Las raíces universales de las relaciones entre altitud, montaña, ascensión y experiencia religiosa tienen muchas de sus claves catalogadas. Algunas, por Samivel, con la capacidad de sugerencia tan característica de este escritor de la montaña alpina, y con las numerosas referencias eruditas que era capaz de aportar, en este caso sobre las múltiples modalidades que adoptan las concepciones religiosas de la montaña en la historia y en la geografía. Al abordar el simbolismo de la altitud señalaba Samivel la asociación primaria entre lo bajo –con menos- y lo alto –con más-. La altitud y la verticalidad, escribía, son generalmente cualificadas positivamente. De tal modo que a la altitud corresponden conceptos de trascendencia y a la ascensión de progreso y crecimiento. En lo alto se encierran signos de lo bueno y ligero, de lo que vence el peso, de lo celeste; lo espiritual asciende; en cambio, la materia pesa y la vida ha de luchar contra tal peso. La elevación es, pues, una cualidad y la cima su logro, la victoria sobre los obstáculos materiales mediante un esfuerzo, su recompensa moral. Todo ello sacraliza la montaña y su ascenso. Es el esfuerzo lo que consigue la entrada en un dominio ajeno y abierto entre líneas aéreas –sugerencia de lo infinito-, en espacios grandes, en alejamiento progresivo de lo basal y de sus laberintos. De modo que la dualidad bajo-alto se polariza en dos ambientes contrapuestos, lo alto como escenario de naturaleza, soledad e individualización; y lo bajo como mecanizado, masificado y gregario. Todo ello son modelos culturales. Pero lo bajo también es lo terreno, lo mundano, lo subterráneo incluso lo infernal y, en cambio, lo alto es lo celeste y divino. La montaña hunde sus pies en el antro, progresa hacia arriba desde lo mundano y alcanza lo divino. Nada más extendido, lo mismo en sencillas culturas populares, en misteriosos ambientes exóticos, en difíciles poetas místicos o en el mismo Dante.

____________________

EJERCICIO PROPUESTO 1 >>
Traduce al inglés esta oración del texto sobre el simbolismo de la montaña: «Todo ello sacraliza la montaña y su ascenso.»
EJERCICIO PROPUESTO 2 >>
En el texto sobre el simbolismo de la montaña, ¿qué casos menciona la oración que empieza con «Nada más extendido»? Enuméralos todos.

____________________

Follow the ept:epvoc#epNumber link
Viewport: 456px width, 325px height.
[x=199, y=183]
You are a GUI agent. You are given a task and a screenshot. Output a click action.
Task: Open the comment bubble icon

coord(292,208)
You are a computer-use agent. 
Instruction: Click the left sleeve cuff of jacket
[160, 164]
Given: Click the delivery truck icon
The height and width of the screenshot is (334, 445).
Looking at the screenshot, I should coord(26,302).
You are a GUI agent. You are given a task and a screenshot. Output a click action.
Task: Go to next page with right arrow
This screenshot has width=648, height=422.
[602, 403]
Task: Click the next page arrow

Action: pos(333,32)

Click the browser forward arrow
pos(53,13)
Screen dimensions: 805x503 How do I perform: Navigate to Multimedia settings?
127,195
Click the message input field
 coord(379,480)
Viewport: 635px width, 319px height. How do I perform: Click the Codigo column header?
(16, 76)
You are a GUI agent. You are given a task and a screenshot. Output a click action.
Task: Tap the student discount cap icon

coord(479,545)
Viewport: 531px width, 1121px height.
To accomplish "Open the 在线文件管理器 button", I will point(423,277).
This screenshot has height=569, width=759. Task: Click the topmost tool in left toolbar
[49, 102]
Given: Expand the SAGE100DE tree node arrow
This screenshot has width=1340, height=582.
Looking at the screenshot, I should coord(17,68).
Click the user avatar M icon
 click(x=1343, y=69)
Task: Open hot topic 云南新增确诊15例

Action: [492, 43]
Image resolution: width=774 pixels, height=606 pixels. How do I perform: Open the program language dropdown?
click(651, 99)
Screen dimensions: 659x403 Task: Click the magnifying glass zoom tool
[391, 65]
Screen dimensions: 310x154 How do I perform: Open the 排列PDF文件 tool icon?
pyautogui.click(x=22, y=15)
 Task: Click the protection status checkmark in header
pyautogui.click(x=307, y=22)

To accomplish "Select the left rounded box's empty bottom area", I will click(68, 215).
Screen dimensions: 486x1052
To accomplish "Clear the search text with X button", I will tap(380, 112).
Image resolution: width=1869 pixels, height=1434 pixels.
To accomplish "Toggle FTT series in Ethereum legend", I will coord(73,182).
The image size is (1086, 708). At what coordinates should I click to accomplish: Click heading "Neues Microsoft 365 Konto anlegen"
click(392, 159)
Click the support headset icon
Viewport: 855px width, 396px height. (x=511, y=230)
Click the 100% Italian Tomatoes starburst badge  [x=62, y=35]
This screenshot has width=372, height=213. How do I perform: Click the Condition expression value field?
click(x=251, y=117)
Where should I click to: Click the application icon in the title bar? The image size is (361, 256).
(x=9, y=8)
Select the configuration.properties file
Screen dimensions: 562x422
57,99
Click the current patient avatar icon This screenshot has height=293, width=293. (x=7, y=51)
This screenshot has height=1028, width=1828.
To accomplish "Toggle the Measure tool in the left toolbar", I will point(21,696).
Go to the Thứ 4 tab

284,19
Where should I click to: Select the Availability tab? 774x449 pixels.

____________________

RESPUESTA CORRECTA 1 >>
All of this makes the mountain and its ascent sacred.

RESPUESTA CORRECTA 2 >>
- sencillas culturas populares
- misteriosos ambientes exóticos
- difíciles poetas místicos
- el mismo Dante